Input for this task:
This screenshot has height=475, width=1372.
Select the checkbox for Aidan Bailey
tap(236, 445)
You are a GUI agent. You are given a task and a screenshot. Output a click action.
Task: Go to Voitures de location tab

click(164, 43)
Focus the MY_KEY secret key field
--
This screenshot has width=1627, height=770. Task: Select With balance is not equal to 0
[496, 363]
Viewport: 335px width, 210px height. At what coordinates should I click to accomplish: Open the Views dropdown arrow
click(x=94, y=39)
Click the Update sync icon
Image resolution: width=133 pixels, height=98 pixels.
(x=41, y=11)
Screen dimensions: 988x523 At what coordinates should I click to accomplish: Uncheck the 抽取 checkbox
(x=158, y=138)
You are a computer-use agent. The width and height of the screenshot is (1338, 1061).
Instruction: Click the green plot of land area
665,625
...
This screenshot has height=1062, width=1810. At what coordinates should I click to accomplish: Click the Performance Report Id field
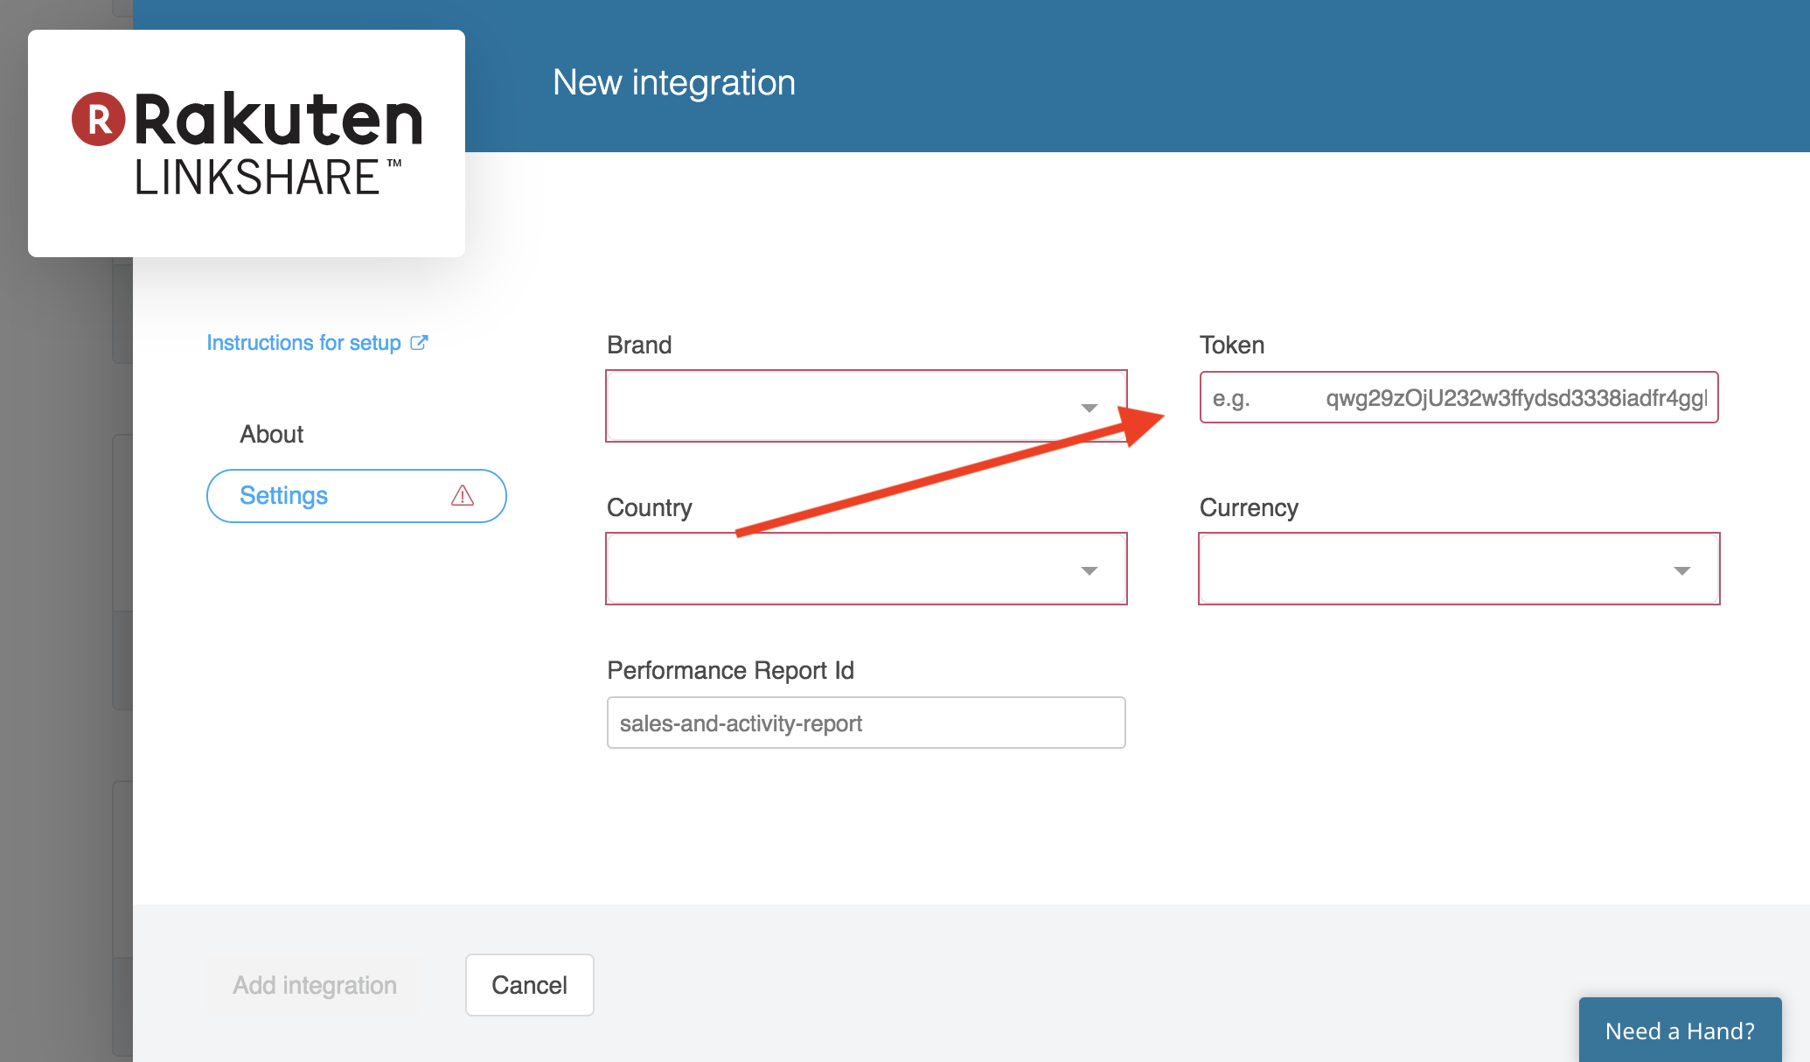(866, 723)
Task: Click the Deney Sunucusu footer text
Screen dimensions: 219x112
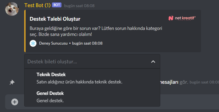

Given task:
Rescale everything from the line containing "This screenshot has height=475, width=1372." down to the line containing "Focus the MY_KEY secret key field", both included, and reproduce only those lines, requests and all. Multiply each coordinate in the answers by 1.15 and round it to a whole number, rounding halves up; leave every other number unchanged.

Response to this task:
This screenshot has height=475, width=1372.
Select the checkbox for Aidan Bailey
tap(271, 512)
You are a GUI agent. You are given a task and a screenshot. Output a click action.
Task: Go to Voitures de location tab

click(189, 49)
Focus the MY_KEY secret key field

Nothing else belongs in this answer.